Exercise data START

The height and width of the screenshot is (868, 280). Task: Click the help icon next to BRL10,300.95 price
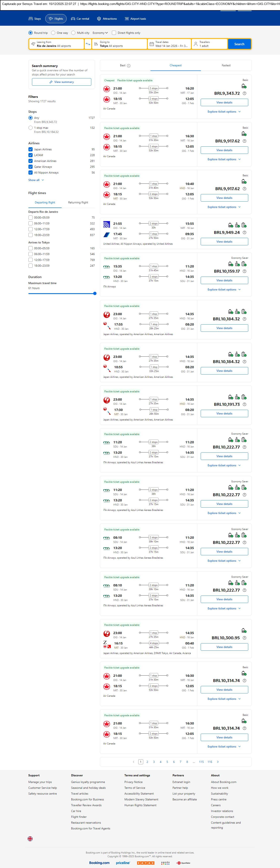245,638
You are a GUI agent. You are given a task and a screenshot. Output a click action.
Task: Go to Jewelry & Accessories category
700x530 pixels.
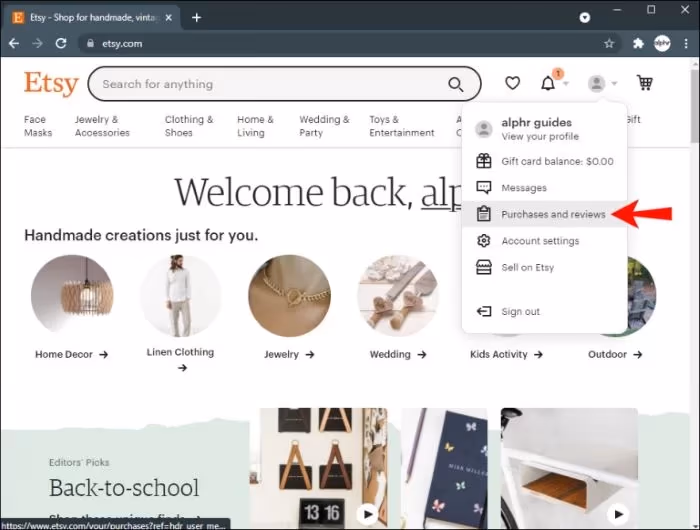(102, 126)
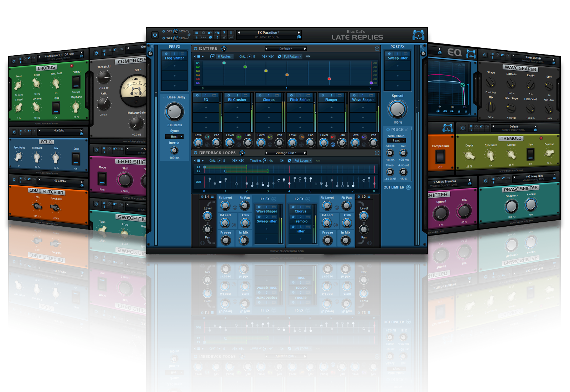The image size is (570, 392).
Task: Select the Freq Shifter Pre FX slot
Action: [x=174, y=58]
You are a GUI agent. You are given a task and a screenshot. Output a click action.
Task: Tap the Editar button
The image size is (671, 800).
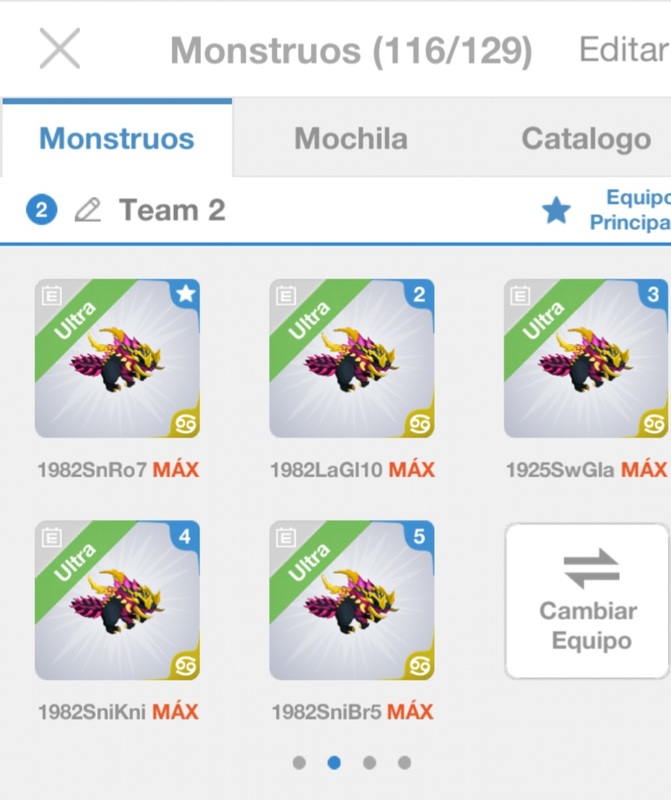pyautogui.click(x=624, y=50)
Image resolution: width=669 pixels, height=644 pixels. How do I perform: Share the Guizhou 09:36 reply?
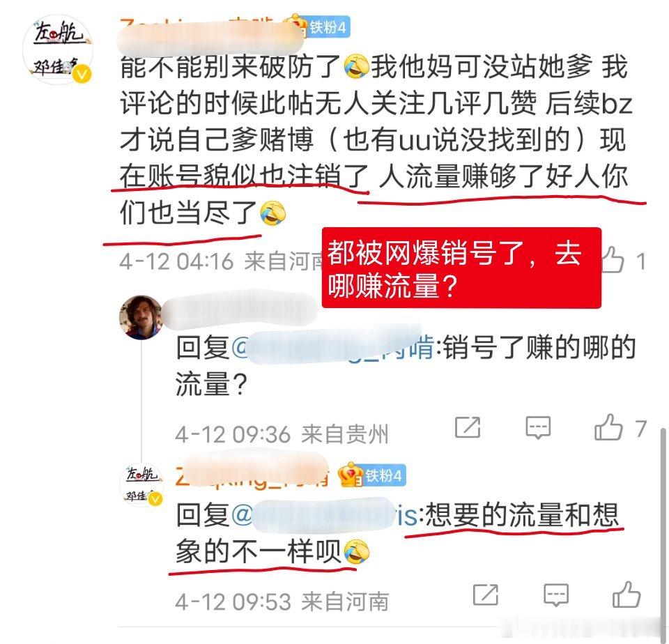click(468, 427)
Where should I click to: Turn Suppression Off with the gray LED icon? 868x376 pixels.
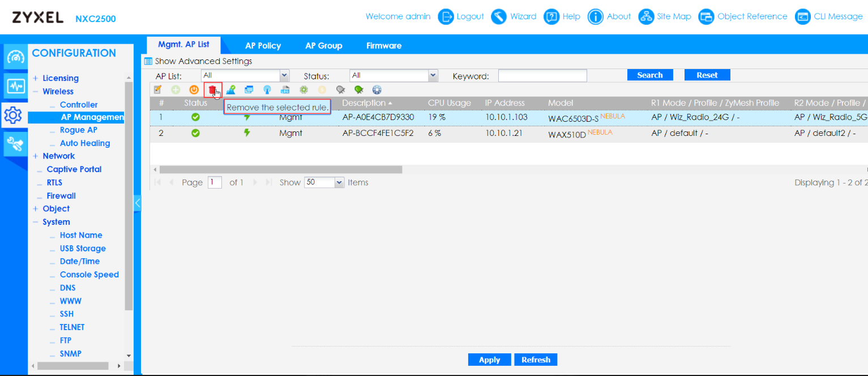pyautogui.click(x=340, y=89)
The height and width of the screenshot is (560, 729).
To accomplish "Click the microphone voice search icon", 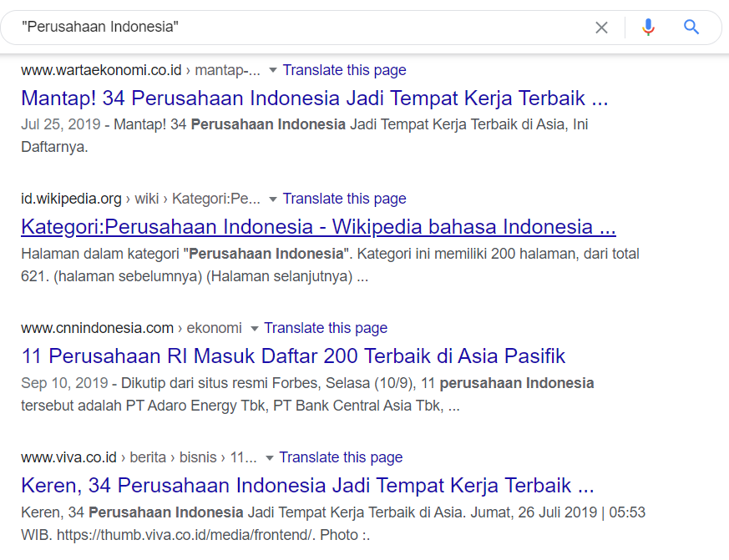I will point(648,28).
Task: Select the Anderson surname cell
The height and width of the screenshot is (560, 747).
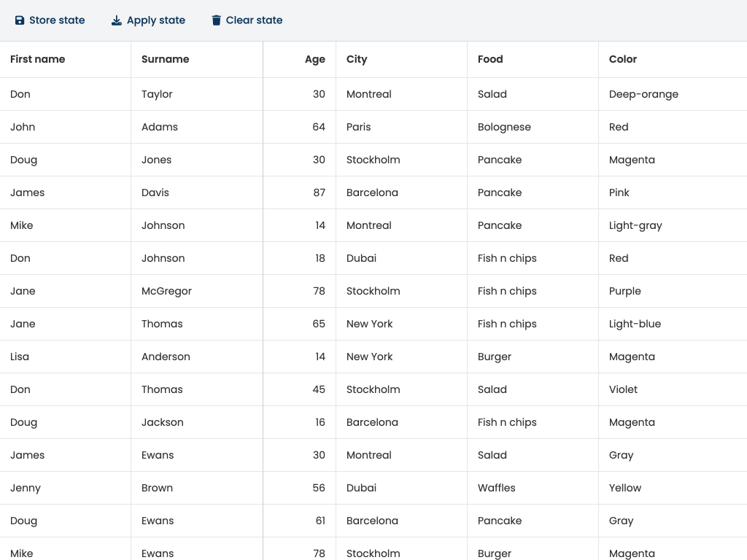Action: 166,357
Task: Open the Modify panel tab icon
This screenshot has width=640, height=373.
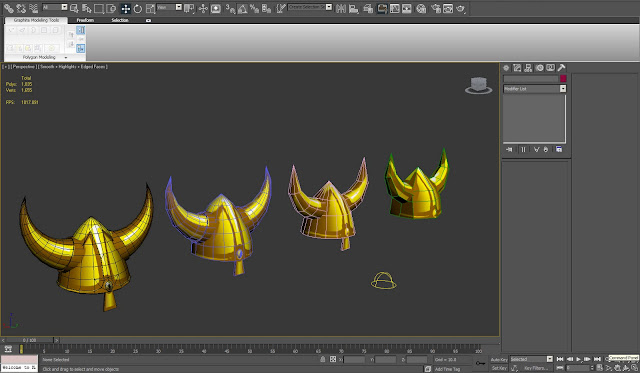Action: point(517,68)
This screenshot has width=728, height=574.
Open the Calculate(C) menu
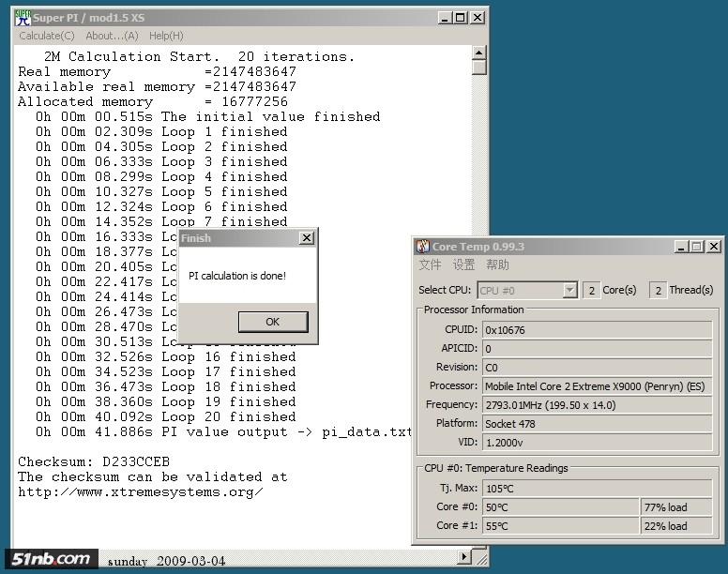(x=46, y=36)
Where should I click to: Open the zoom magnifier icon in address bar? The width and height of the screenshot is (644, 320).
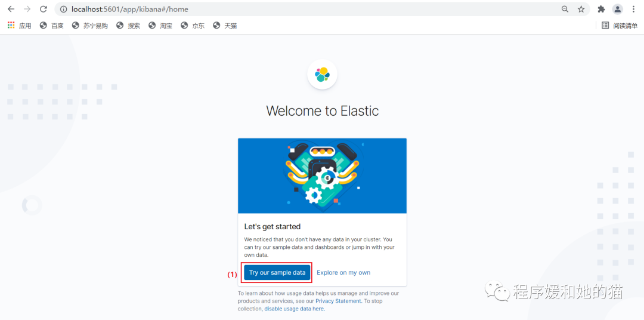[x=565, y=9]
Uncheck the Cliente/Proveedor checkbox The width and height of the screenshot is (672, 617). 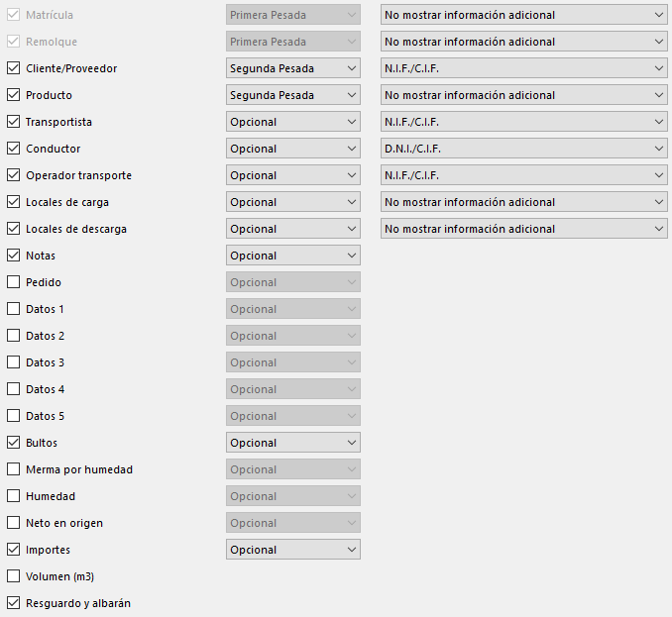[x=13, y=68]
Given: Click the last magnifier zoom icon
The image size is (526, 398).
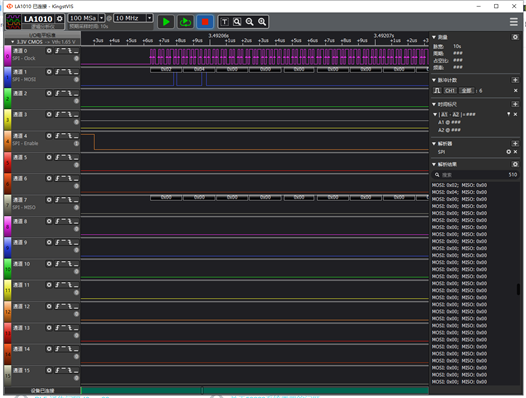Looking at the screenshot, I should pos(262,22).
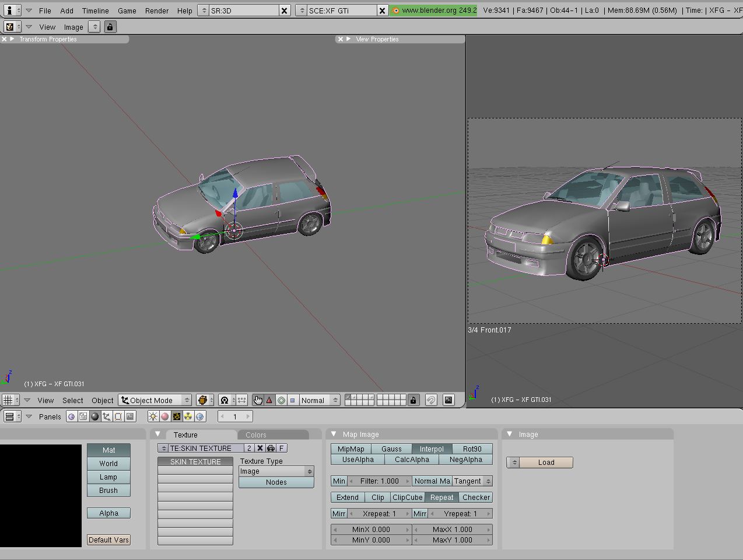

Exercise data END

Everything from the line containing "Given: Click the last magnifier zoom icon" to the last line of the records above should be reproduced exactly, except the pictures.

Given: Click the last magnifier zoom icon
The image size is (526, 398).
Looking at the screenshot, I should pos(262,22).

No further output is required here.